透明なカケラ、ひらひら
「強い酒のんでんね」
ふっと横を見るとニコっと笑った青年が立っていた。
「さっきさ、あのテーブルのとこいたでしょ。オレもあいつらと一緒に来たんだ」

私は、ほてりの収まらないカラダをお酒で誤魔化そうとしていた。
お酒とってくる、とユウキに告げ高揚した頬を隠すようにうつむいてカウンターをに並ぶ列に紛れた。
バーカウンターには、いつものブラジル人のバーテン。挨拶代わりに私を口説いてくれる。もちろん私だけ特別ではなく、女性なら分け隔てなく愛してくれる、そんな軽薄さがココではとても気持ちいい。

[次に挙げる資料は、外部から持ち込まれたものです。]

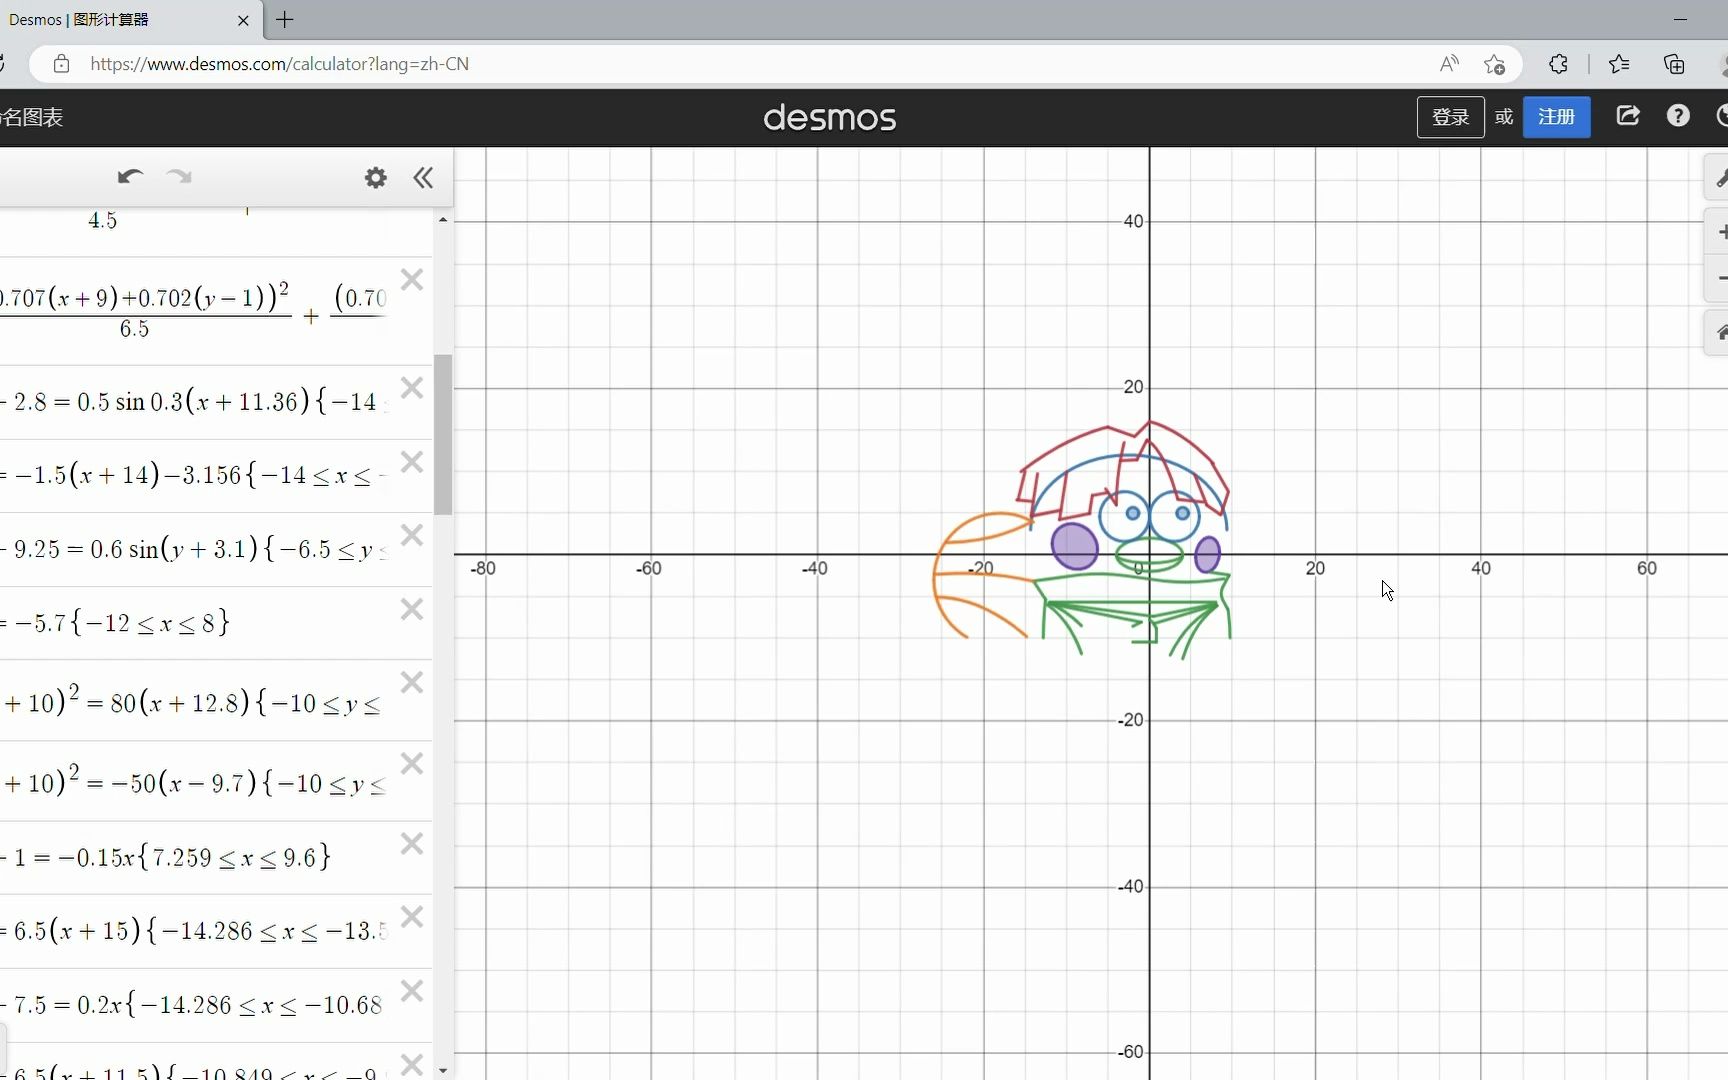Zoom in using the plus icon
This screenshot has width=1728, height=1080.
pos(1722,232)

「そうなんだ、わたしの友達はまだいるけど、ホラ、ショートのきれいなコいるでしょ、アレ、わたしの友達」
カレはああ、笑った。とても顔立ちが整っていた。ウェーブがかった柔らかそうな髪の毛は、ライトにで色が透けてきれいだった。
「俺、ナオキ。ナオでいいよ」
そのあとに、名前なんていうの?と聴かれると、わたしは吹き出してしまった。
「なんで。なんでわらうのさ」
ナオが私の肩を小突きながら笑った。
「いや、ココには名前なんて聞いてくるひといないからさ。あ、今日は2度目。変な日ね」
半ば独り言的に返事をして、カウンターからチンザノを受け取った。
私は、少し人の少ない壁際まで移動し、壁に備え付けのカウンターテーブルに持たれた。
追ってきたナオに、チンザノのグラスを近づけ、飲む?と聞いた。
彼が支払いをしたからだ。
ナオはカウンターでビールを受け取ったようだった。
「こんな赤い酒、飲むの?じゃあ、ひとくち。」と言って、私の手に持たれたままのグラスへ口付けた。
「あま・・・。実はあんまりお酒得意じゃないんだよね」
と笑った。
さっきも聞いたな、と私は思いながら、チラっとユウキのいるテーブルのほうへ視線を送る。
楽しそうに笑うリオは見える。でもユウキは見えなかった。
「ナオもサッカーしてる人?」「そうだよ」「じゃぁ、おめでとうだね、試合勝ったんでしょ」
「ありがと」と言うのと同時にナオが唇を重ねてきた。
「・・・ダメ?オレ、すげー好みなんだ」
ナオのキスは強引で、ダメかどうかの答えなんてどうでもいいようだった。すでに彼の舌が私の中へ割り入ってきていた。
「やだ、だめ」と唇を強引に引き離して言った。
こんなこと、ココではよくあること。名前もしらない男と唇を重ねるなんてたいした意味もない。
でも今は少し違った。脳裏はユウキの顔が浮かんでいた。テーブルからは少し離れているとはいえ、見える範疇にはある場所。胸が変なリズムで鼓動した。
「なんで、オレじゃだめ?」
「だめもなにも・・・」チンザノをカウンターテーブルに置きながら、視線は彼を探す。
「じゃあ、もう一回していい?」
ナオはもう一度キスをした。「ダメだってば」私が言葉にならない言葉をもらしたとき、視界の隅にユウキの顔が見えた。